Fikir hayatında düşünme, anlayıp açıklama ve teori inşa etme – savunma yöntemleri de liberallerin aldığı pozisyonun belirlenmesinde etkili olabiliyor. Tecrübeyi, deneme yanılma yöntemini dışlayarak kurucu rasyonalizm yöntemini benimseyenler ile evrimci akılcı olan ve tecrübeye de önem verenler aynı konuda çok farklı pozisyonlarda durabiliyor.

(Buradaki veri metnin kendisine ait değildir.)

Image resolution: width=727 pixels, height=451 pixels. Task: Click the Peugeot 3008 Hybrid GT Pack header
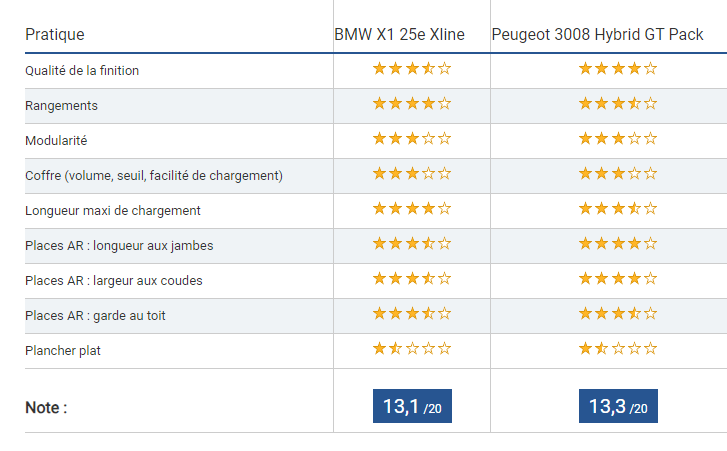597,35
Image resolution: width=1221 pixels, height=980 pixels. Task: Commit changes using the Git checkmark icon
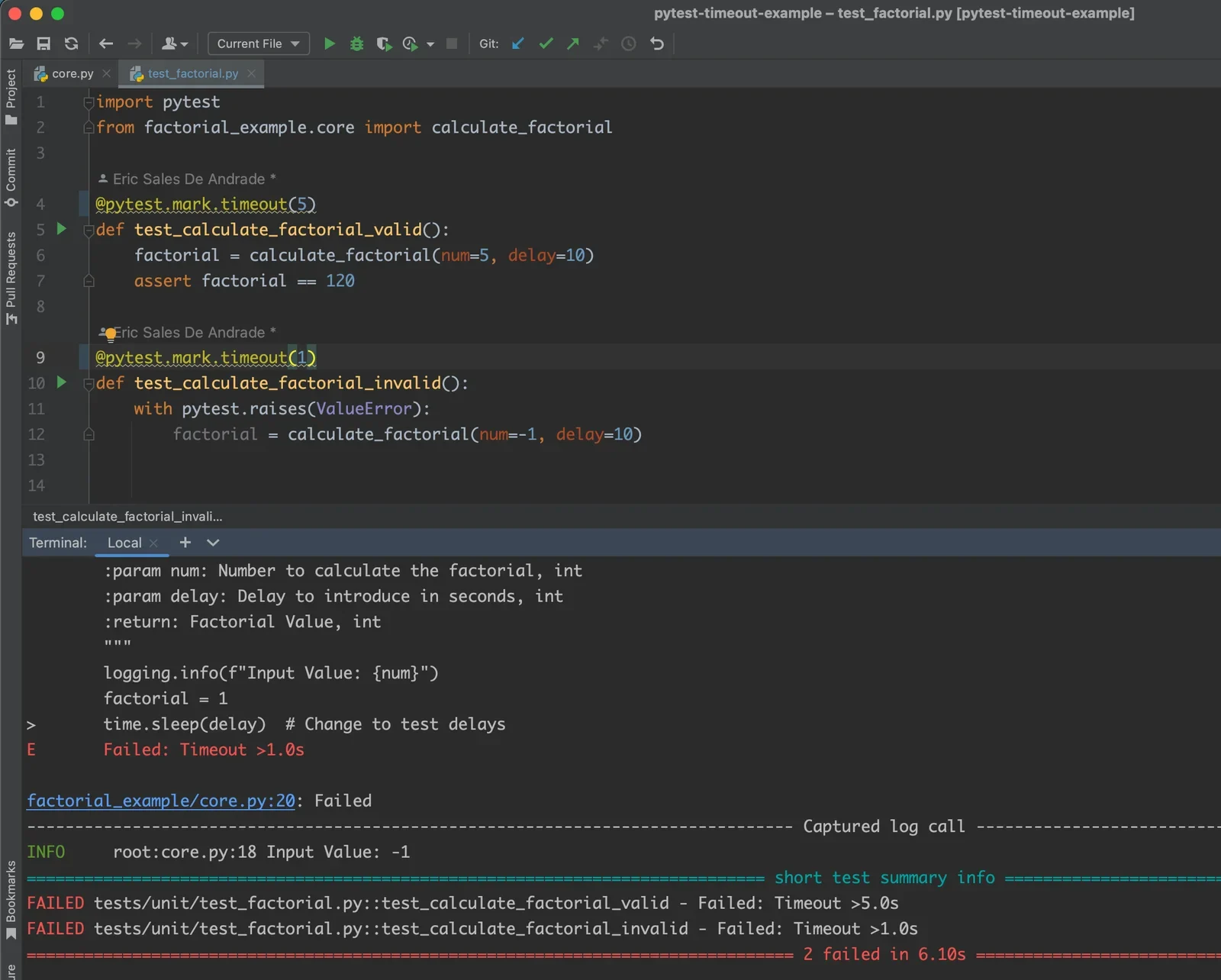[546, 44]
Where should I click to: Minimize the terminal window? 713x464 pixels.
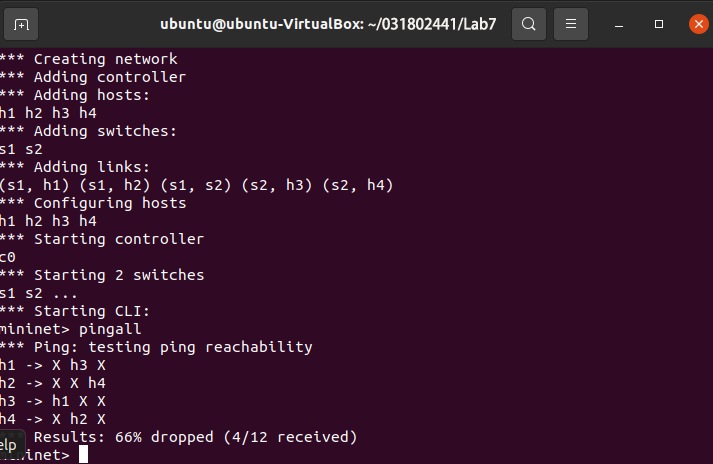[619, 22]
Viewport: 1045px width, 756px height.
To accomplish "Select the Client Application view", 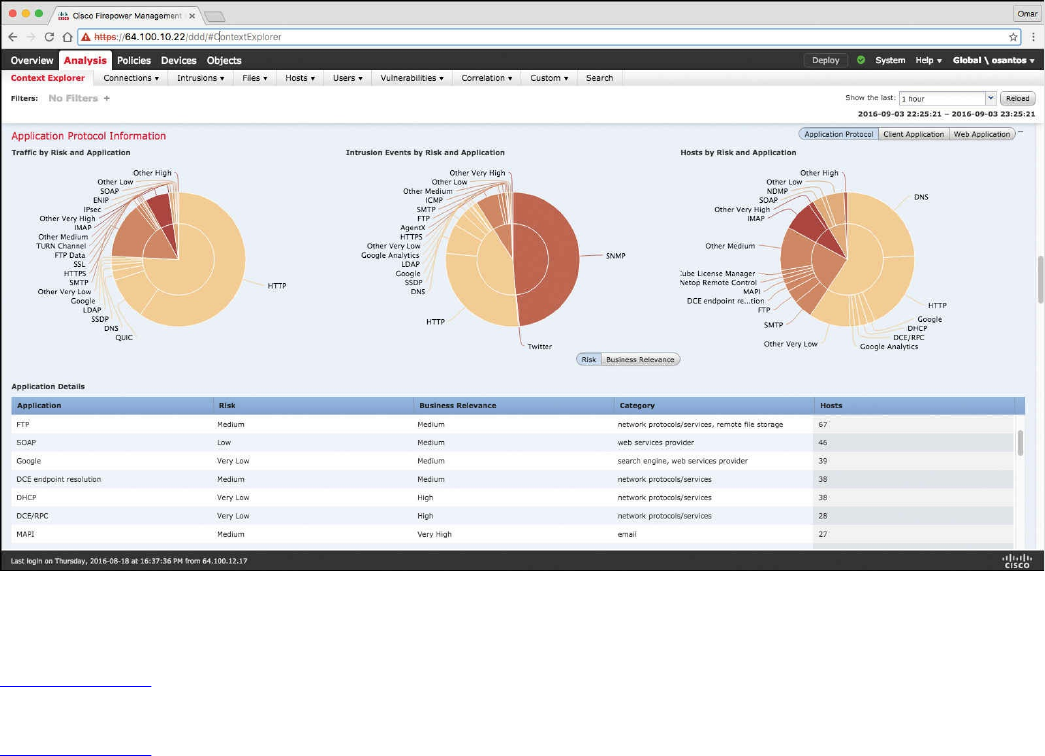I will 913,134.
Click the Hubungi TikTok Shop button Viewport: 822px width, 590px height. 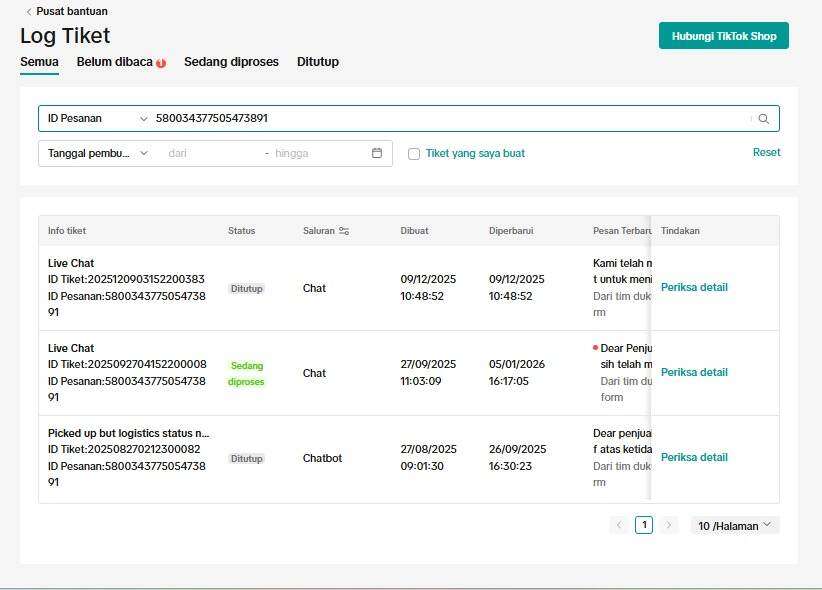(724, 36)
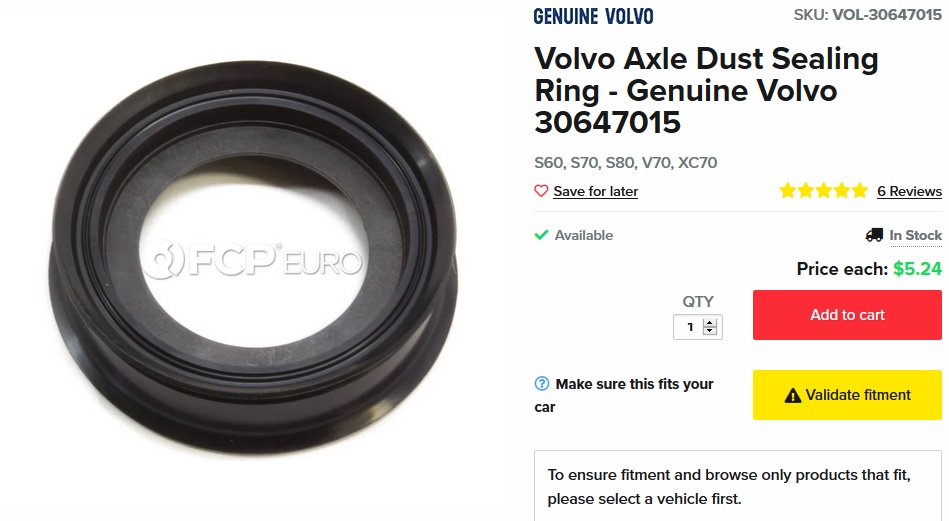Image resolution: width=949 pixels, height=521 pixels.
Task: Click the warning triangle on Validate fitment
Action: pyautogui.click(x=792, y=396)
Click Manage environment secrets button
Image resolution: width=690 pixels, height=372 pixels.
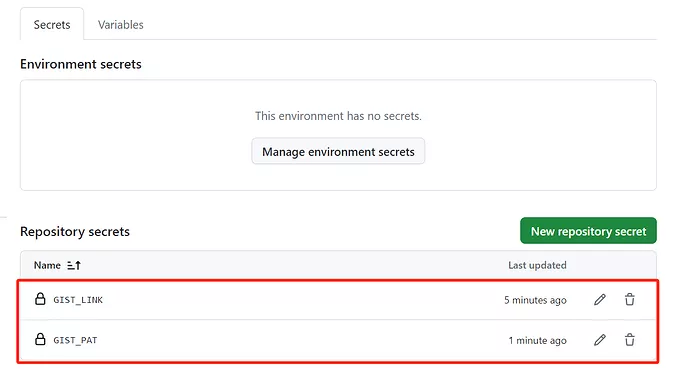pyautogui.click(x=338, y=151)
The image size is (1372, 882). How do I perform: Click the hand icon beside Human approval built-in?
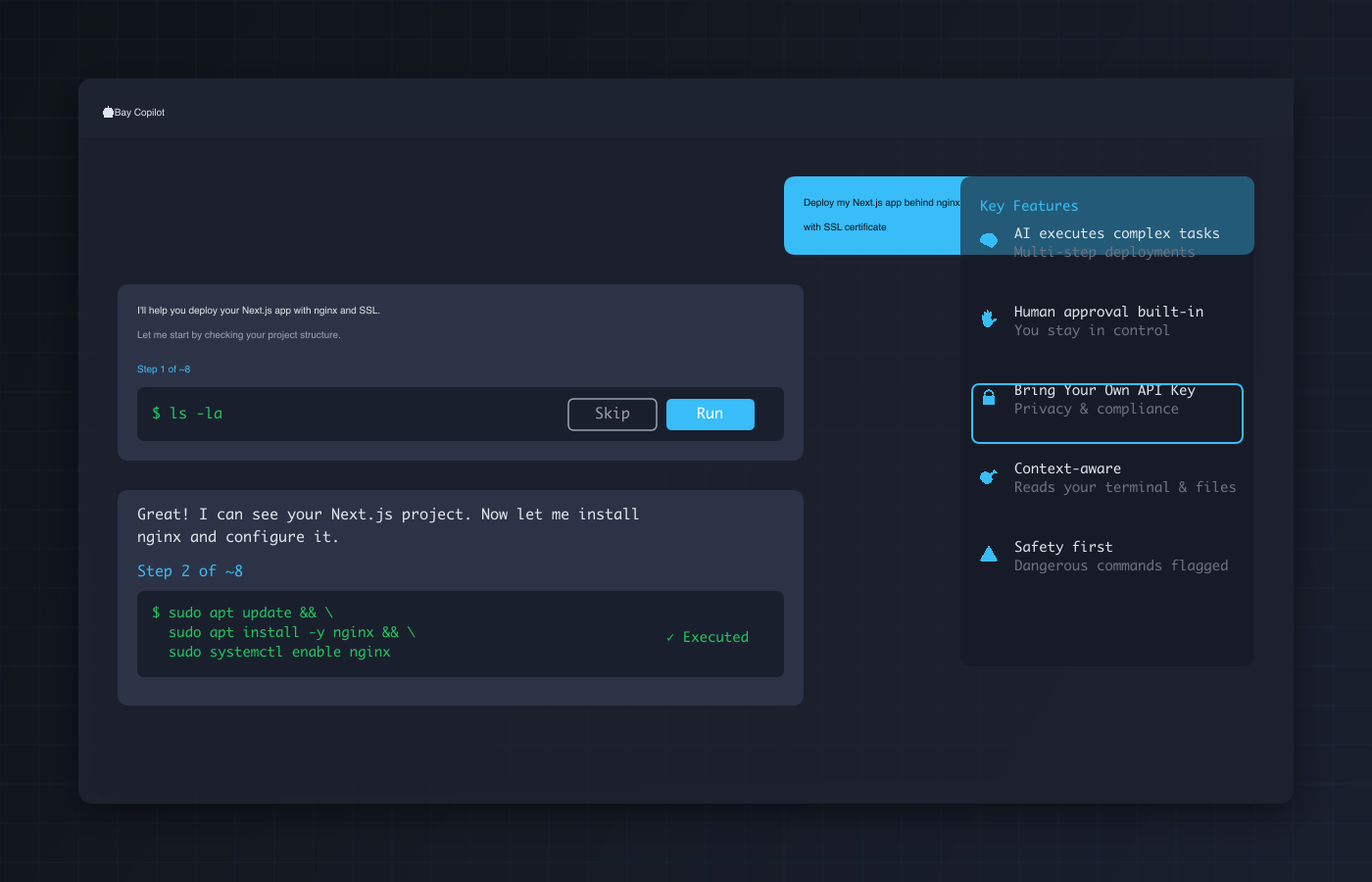click(x=988, y=318)

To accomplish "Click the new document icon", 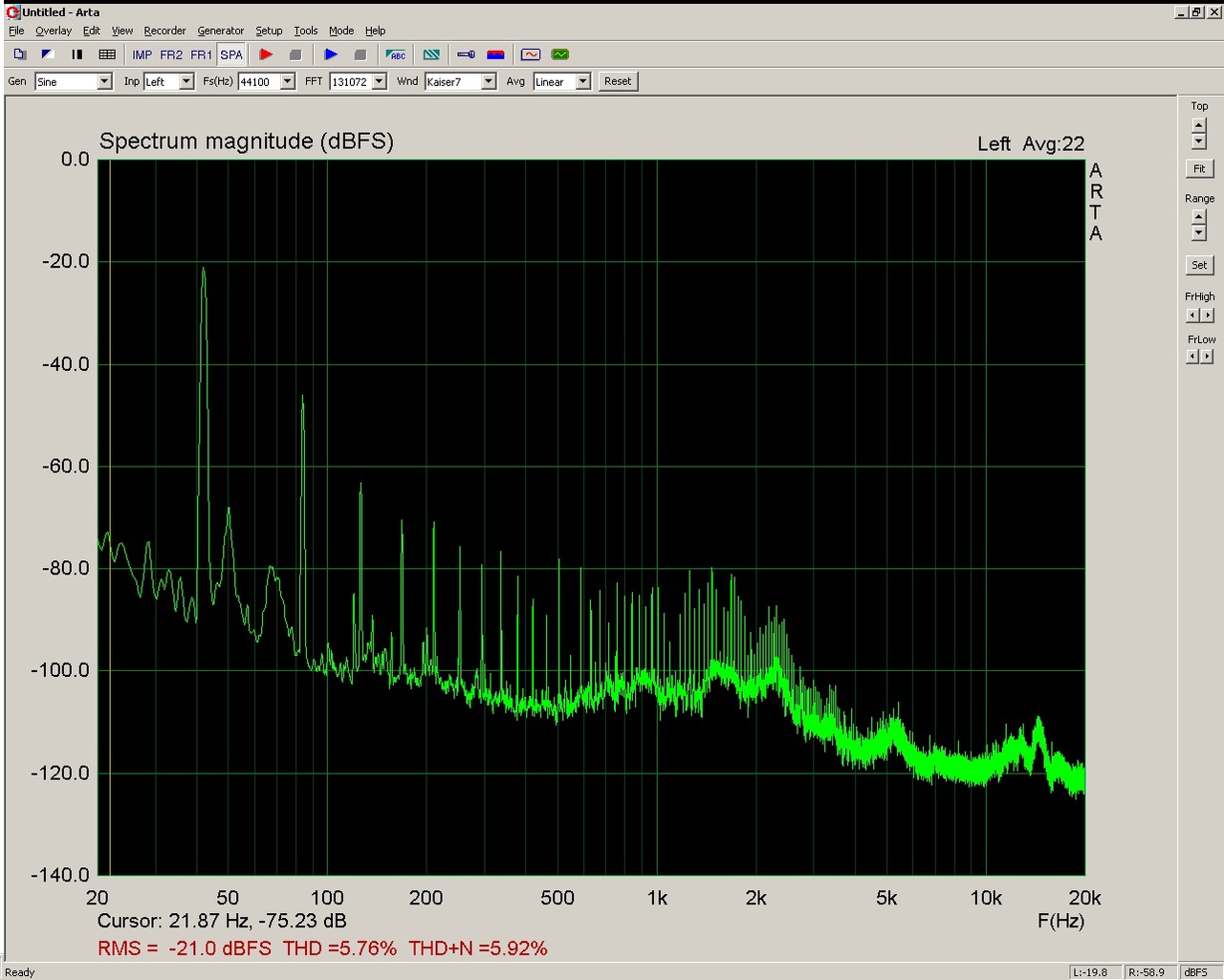I will [19, 54].
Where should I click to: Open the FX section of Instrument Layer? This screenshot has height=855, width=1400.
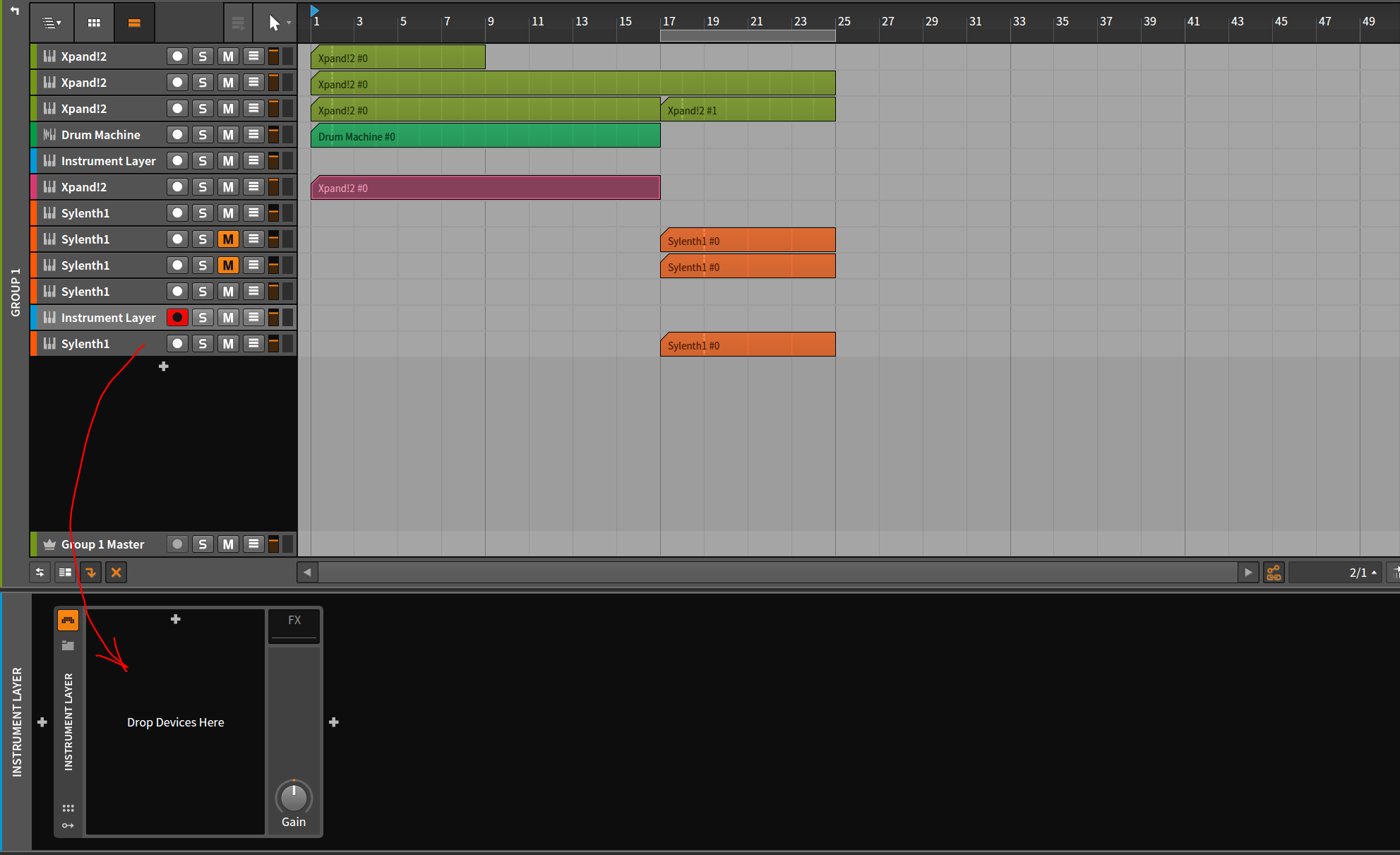294,621
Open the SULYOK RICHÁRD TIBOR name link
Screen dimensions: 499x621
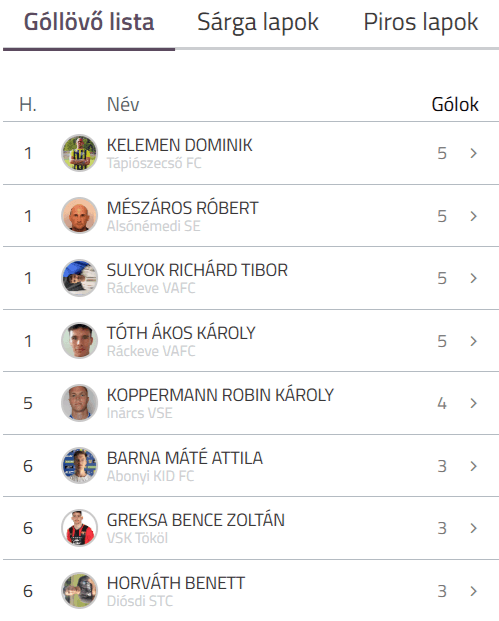[197, 270]
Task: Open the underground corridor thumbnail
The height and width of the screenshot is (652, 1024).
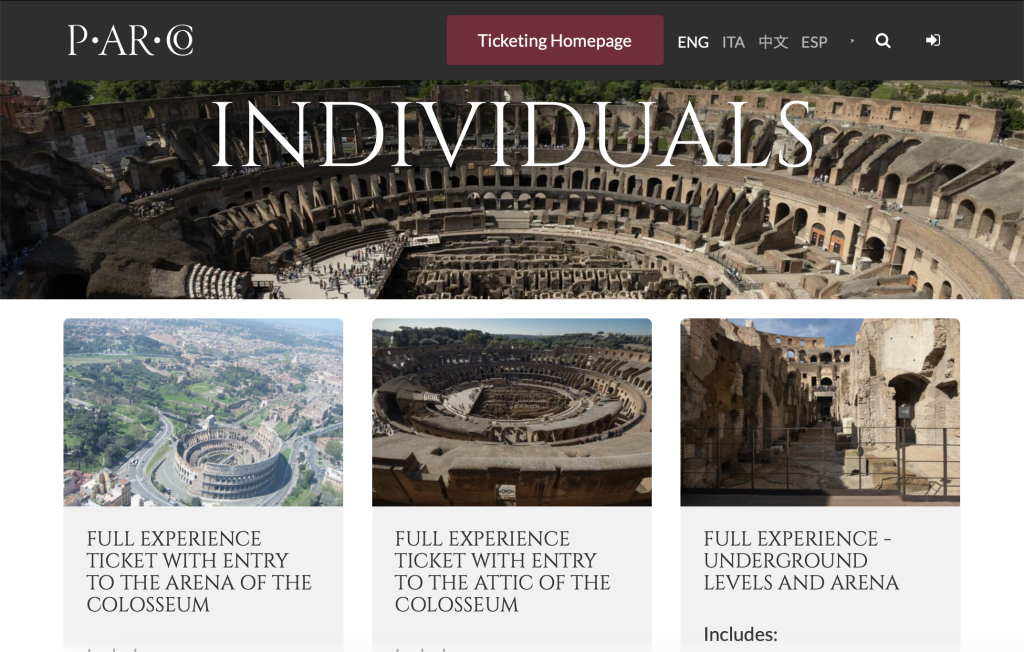Action: click(820, 412)
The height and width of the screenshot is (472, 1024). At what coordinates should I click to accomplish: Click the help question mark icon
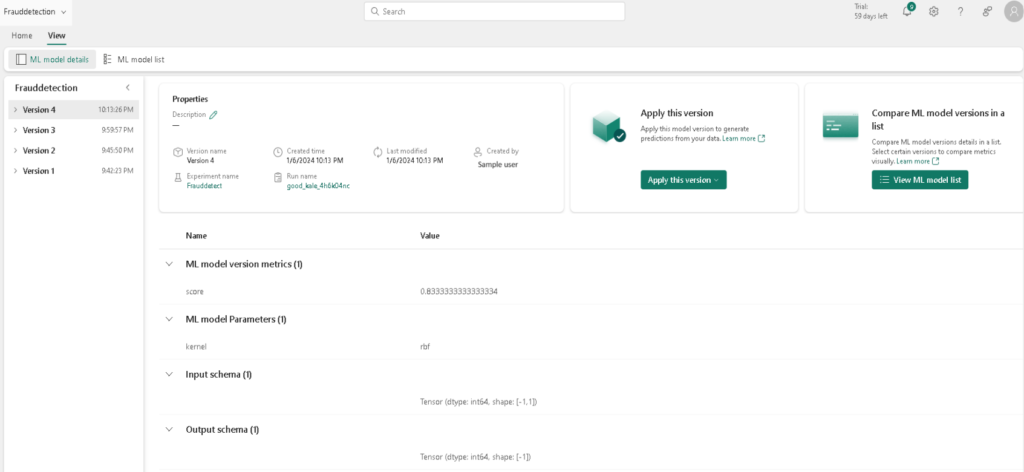pyautogui.click(x=960, y=12)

Benim görebildiğim kadarıyla, meselâ, tek bilgi kaynağı olarak Ayn Rand’dan yararlanmak ve bazı anarko – kapitalistler gibi her şeyin ölçüsünün ve yaratıcısının insanlık tarihinin her yerinde her zaman aynı özelliklere sahip olarak mevcut bulunmuş bir akıl olduğunu kabul etmek sanki radikalleşmeye, savrulmaya elverişli pozisyonlar alınmasını kolaylaştırıyor.
Liberaller arasındaki bu ayrışma nereye varacak, ne olacak? Endişeye mahal yok, nereye varacaksa varacak, ne olacaksa olacak. Herkes bildiği, seçtiği konumda, dilediği tarzda, istediği ölçü ve yoğunlukta yoluna devam edecek. Beraber çalışabilecekler bunu yapacak, yapamayacaklar kendini rahat hissettiği kulvarlara geçecek. Umulur ki bu süreçte insanlar ne olursa olsun asgarî edep ve nezaketi elden bırakmazlar, çünkü iyi insanlık liberallikten de önce gelir ve en büyük erdemdir. Umulur ki herkes, her görüş, her duruş tezlerini ilkesel ve teorik tutarlılığa sahip olarak izah etmek ve savunmak için çaba harcar, böylece liberal düşünceye katkıda bulunur, belki de daha önce ulaşılamayan toplum kesimlerine ulaşma kanalları açar.
Zamandan daha büyük merhem, çare, delil yok. Bekleyecek ve kimin ne yapacağını, sonunda nereye varacağını göreceğiz. Muhafazakârlıkla ‘suçlanma’ (!) riskini göze alarak şöyle bitireyim: ‘Hayırlısı olsun!’